Like the parable of the blind men and the elephant -- each coming to a conclusion predicated on limited information -- if you don't know what you have it doesn’t really matter what you do.
BN: How do you evaluate coverage for your critical assets? What do you look for?
BC: Once CISOs have a list of their company's IT assets, they need to look at each area they are responsible for and evaluate its coverage -- the NIST framework's second phase, protect. One seemingly simple yet complex task in hybrid environments is ensuring compliance with regulatory mandates that specify that endpoint controls must be deployed on all endpoints. If you have siloed asset intelligence, this process becomes complicated once you have more than one solution deployed, and many organizations operate with six or more endpoint controls on each device.

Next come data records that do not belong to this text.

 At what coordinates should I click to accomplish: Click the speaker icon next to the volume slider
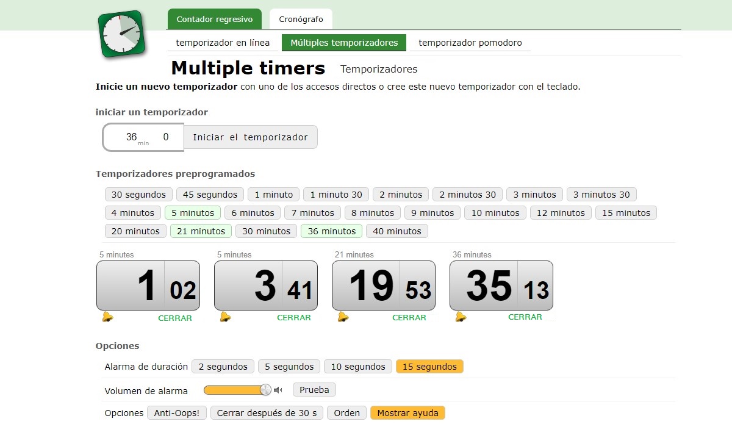coord(278,389)

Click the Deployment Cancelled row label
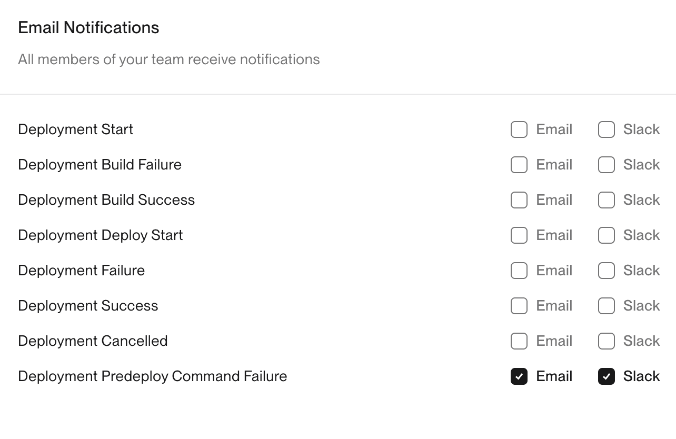[x=93, y=341]
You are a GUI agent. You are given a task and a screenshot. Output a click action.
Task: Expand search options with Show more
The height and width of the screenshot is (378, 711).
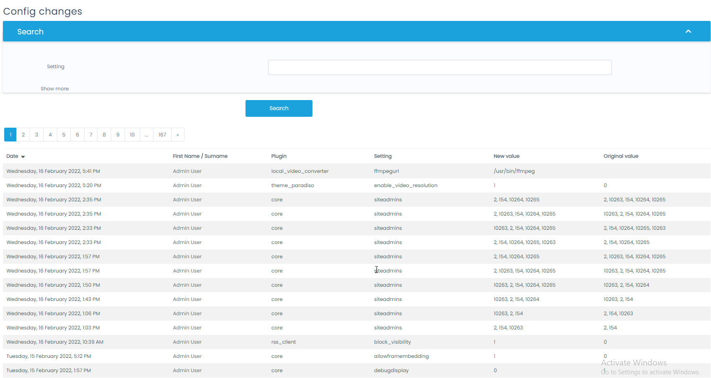pos(54,89)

A major issue that new CISOs will deal with is understanding how their security posture changes over time. Traditionally, every IT asset inventory -- the attack surface -- has been a static snapshot. Inventory snapshots lack the clarity to support incident response processes confidently. When conducting any investigation, it is critical to know the historical linkages between MAC addresses, IP addresses, device types, users, applications, versions, geolocations, etc., and how they change over time.
BN: How do you determine if you're overpaying for devices and assets?
BC: Another way to look at asset inventory is resource management, including managing budgets. Making the best use of a limited resource and getting the most ROI on that investment is a priority of every C-suite. In our State of the Cybersecurity Attack Surface report that I mentioned earlier, we uncovered some surprising findings related to over-licensed enterprises. In a time of cost-cutting, enterprises are paying for a surprising number of unused, stale software licenses. The report found that 17 percent of endpoint protection software is licensed but not in use, and six percent of patch and configuration management software is licensed but not in use.
With companies facing economic headwinds and budgets under strict scrutiny from the top down, ensuring you're getting the most out of your security investment is critical. We’ve seen companies struggling to identify the assets their dollars are at work protecting in a time where optimizing security ROI is an imperative.
BN: What is the big takeaway for CISOs starting at a new company?
BC: CISOs have a lot on their plate, from cybercriminals and nation-state actors to managing resources effectively and enabling the business. Gaining situational awareness across critical assets from an IT operations, security, and compliance perspective can seem daunting, but a technology defense that integrates into business processes and enhances the effectiveness of IT, security, and related teams is the best solution to these technology woes. The NIST framework -- identify, protect, detect, respond, and recover -- is a great guidepost for CISOs. But on a practical level, you have to make sure that you're starting with an understanding of what your attack surface looks like and how it's constantly in a state of change. An attack surface intelligence solution is foundational for every major cybersecurity framework, and it has to be the first step that security leaders take. Without this step, CISOs may be experiencing security hubris and not adequately mitigating risk.